*** EXTRACTED RECORDS Section Begins ***

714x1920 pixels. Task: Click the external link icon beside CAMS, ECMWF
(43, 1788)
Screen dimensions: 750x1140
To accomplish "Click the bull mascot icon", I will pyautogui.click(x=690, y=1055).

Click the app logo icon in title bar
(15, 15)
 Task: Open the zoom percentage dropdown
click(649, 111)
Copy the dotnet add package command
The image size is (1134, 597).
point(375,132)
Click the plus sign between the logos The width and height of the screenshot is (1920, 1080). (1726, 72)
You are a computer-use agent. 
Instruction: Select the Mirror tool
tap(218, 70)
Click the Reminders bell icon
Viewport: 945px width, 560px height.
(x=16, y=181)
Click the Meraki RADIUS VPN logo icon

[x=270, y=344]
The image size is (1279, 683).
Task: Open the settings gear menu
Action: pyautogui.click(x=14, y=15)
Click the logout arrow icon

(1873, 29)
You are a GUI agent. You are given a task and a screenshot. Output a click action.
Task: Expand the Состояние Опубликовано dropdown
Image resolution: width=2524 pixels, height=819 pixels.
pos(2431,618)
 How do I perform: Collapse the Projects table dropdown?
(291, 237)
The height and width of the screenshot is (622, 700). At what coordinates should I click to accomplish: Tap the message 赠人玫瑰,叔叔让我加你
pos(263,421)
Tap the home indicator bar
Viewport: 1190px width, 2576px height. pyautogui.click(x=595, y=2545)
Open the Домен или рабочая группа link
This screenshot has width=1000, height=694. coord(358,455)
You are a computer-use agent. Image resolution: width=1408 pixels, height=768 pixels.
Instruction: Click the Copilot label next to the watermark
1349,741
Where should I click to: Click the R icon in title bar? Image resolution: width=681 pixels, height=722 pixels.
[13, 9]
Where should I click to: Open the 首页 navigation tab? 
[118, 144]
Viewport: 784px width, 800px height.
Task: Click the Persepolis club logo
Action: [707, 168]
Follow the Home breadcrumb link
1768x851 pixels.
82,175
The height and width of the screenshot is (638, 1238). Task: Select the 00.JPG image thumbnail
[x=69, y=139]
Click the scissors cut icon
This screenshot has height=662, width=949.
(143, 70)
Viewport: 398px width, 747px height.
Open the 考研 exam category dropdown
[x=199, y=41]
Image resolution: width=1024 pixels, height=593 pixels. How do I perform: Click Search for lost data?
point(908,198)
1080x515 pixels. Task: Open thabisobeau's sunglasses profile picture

*** EXTRACTED RECORDS Section Ends ***

_ASSIGNMENT_
Each line of the data above that contains the string "computer" should be counted; give only the total.

_WRITTEN RESPONSE_
2